Behm: It would be good if we thought of them beyond just being muses, but I don’t want this work to be some kind of “rescuing” gesture, as if they needed rescuing, as if I were in a position to rescue them, as if history had moved to such an extent that we could now look back with clean hands. Because we don’t have the time or space to get into the different types of feminism here, I would just say that I don’t want to condemn how different women respond to patriarchy, because I think we should stay focused on patriarchy itself, on how we’re all finding different ways of living in a world that is, at some real level, shaped by heterosexual male ways of seeing, and how we can continue the ongoing liberation movements to surpass that condition.

Winant: Women can oppress one another, too.

Behm: Of course.
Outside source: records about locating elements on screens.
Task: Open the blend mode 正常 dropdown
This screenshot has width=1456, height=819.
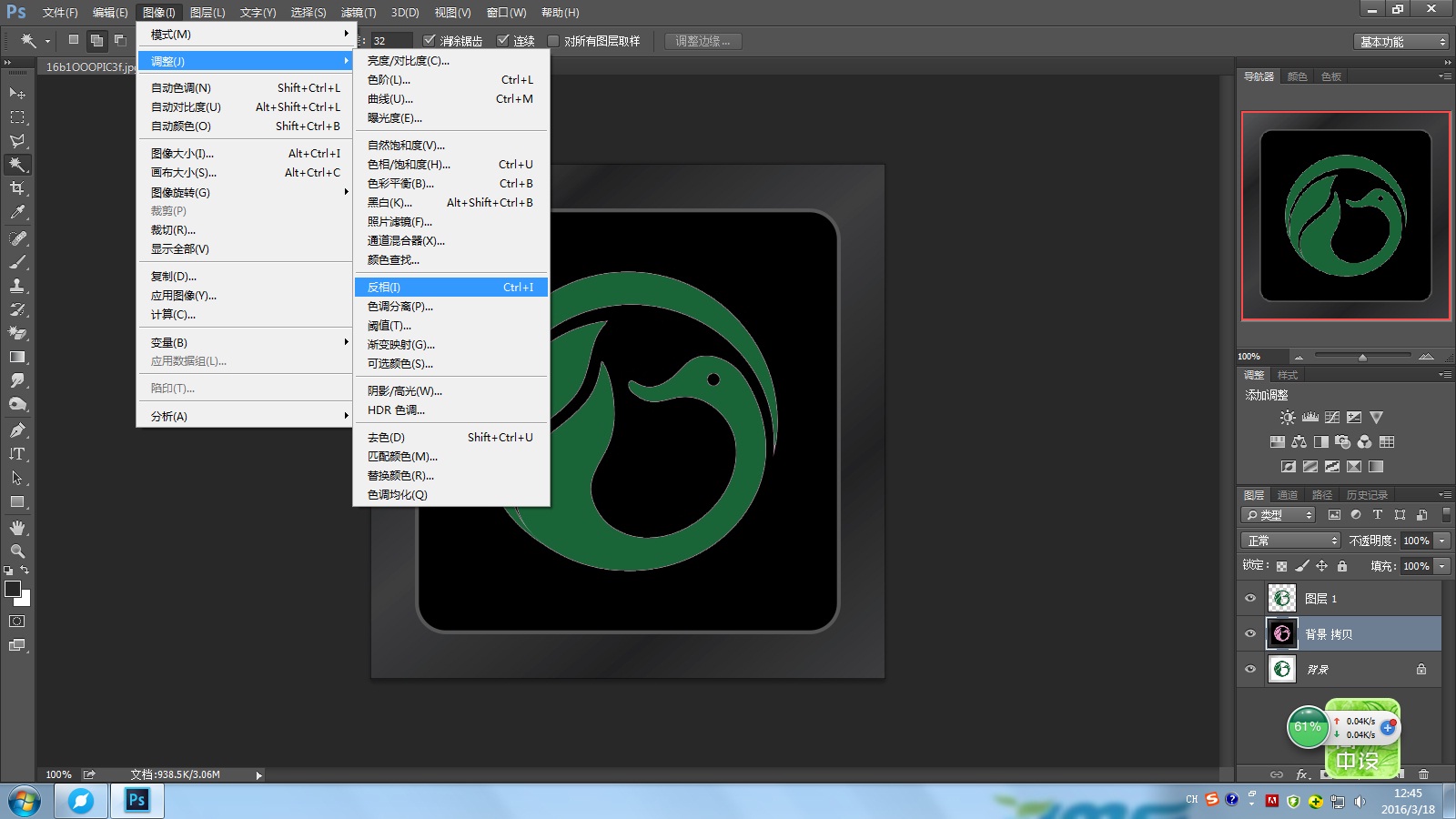Action: [1290, 541]
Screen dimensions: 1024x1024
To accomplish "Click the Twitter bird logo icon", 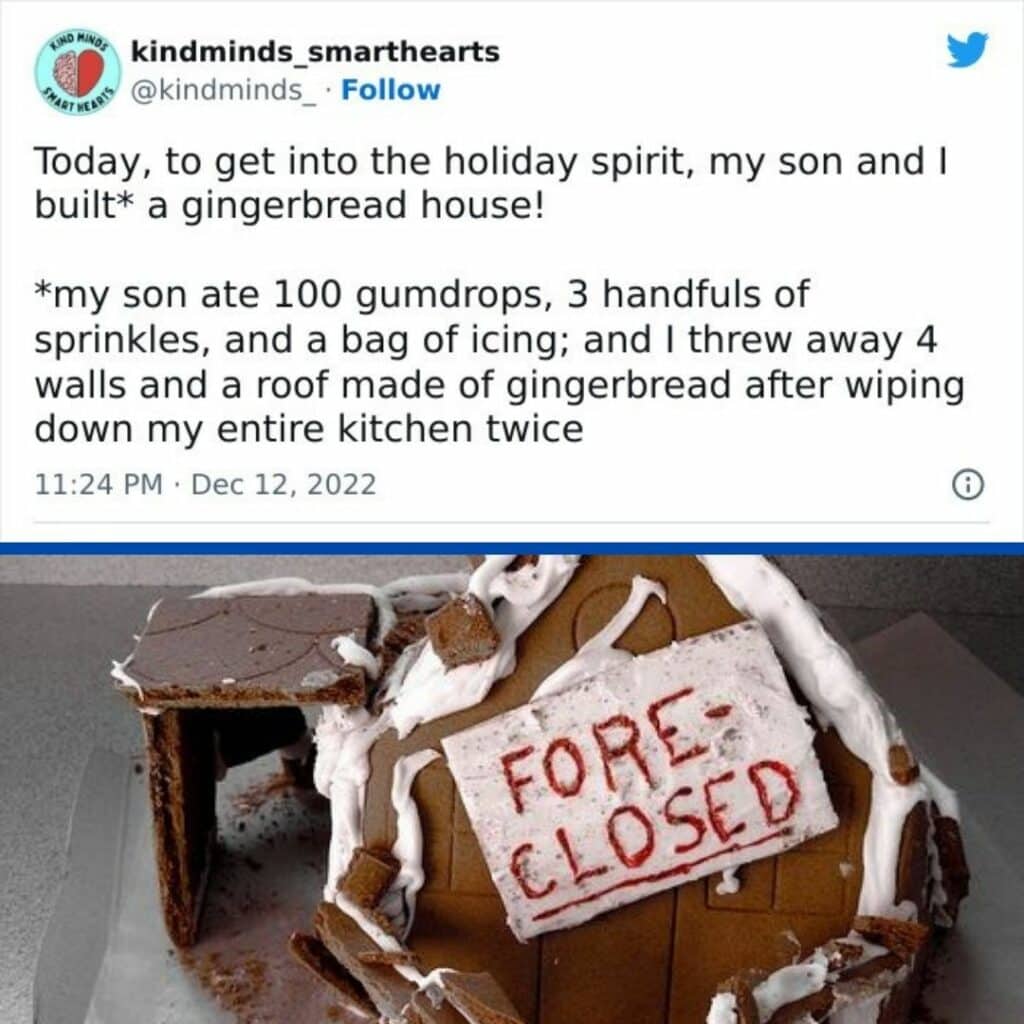I will click(968, 50).

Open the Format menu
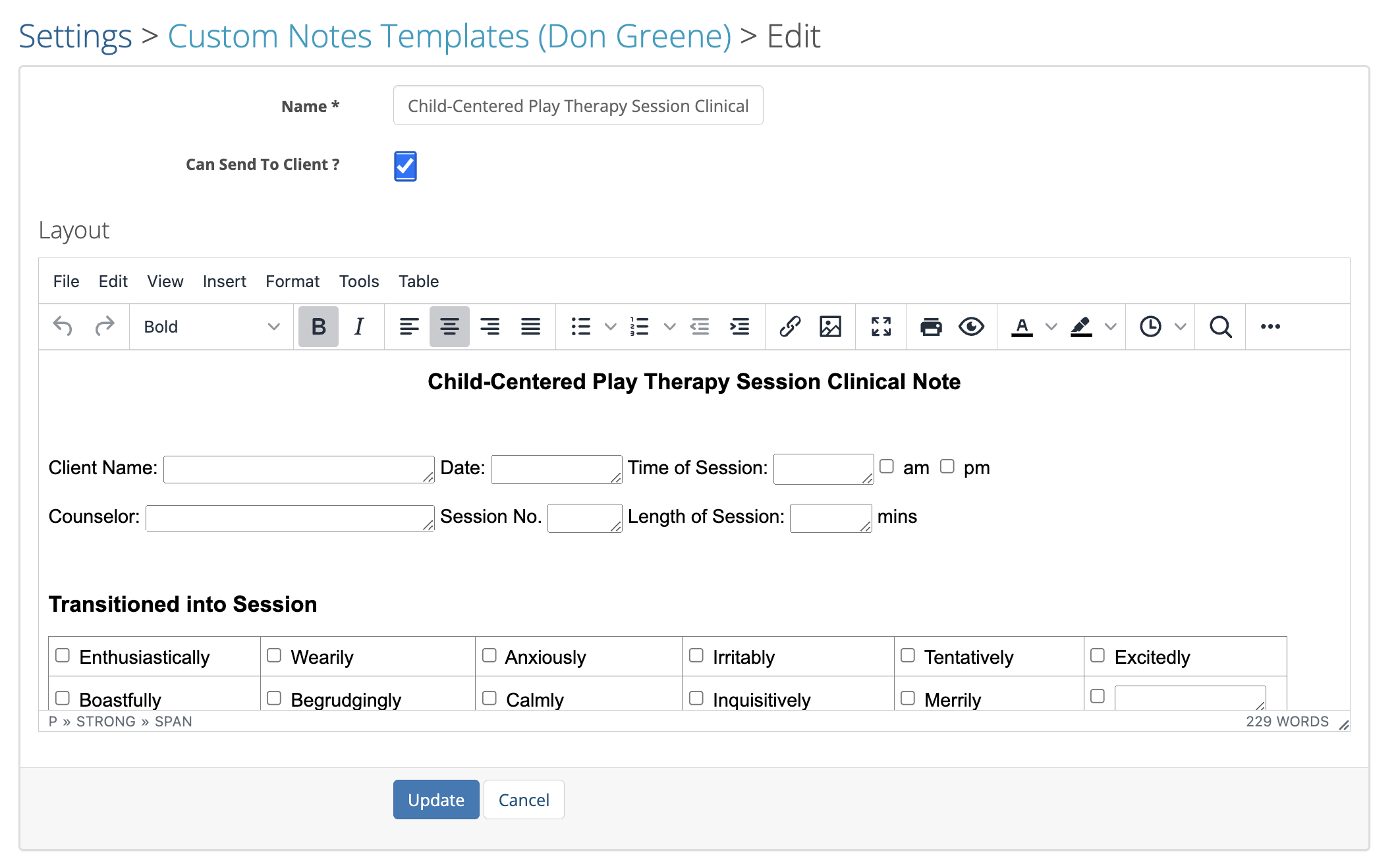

And of course there are people in the world who refuse this either/or of man/woman. My intention here is not to use “women” as a homogenous category, or overlook the intersectionality that is required when discussing issues of gender. Indeed, those complications are central to my thinking. For example, one of the things that interests me about Charis Wilson in Weston’s photos is how blissfully unaware she seems of the fact that she’s rolling around on colonized land. As if her reclaiming of her body and her right to present herself depended on the layers of dispossession that the photo wants to keep buried in the sand. Some of what I’m curious about is the capacity of images to excavate these layers and intersections. And to complicate it further, there is something still formally significant about the work of these “masters.” I’m not trying to dismiss them entirely.

Winant: Right, your claim is not totalizing.

Behm: That would go against the subtleties, fragments, and layers that I want to expose on the single plane of the photograph. I’m not trying to make a final statement about the misogyny of history. I’m trying to break apart the past and rearrange it in some manner. I’m drawing my way toward this.

Carmen Winant is an artist, writer, and the Roy Lichtenstein Chair of Studio Art at the Ohio State University.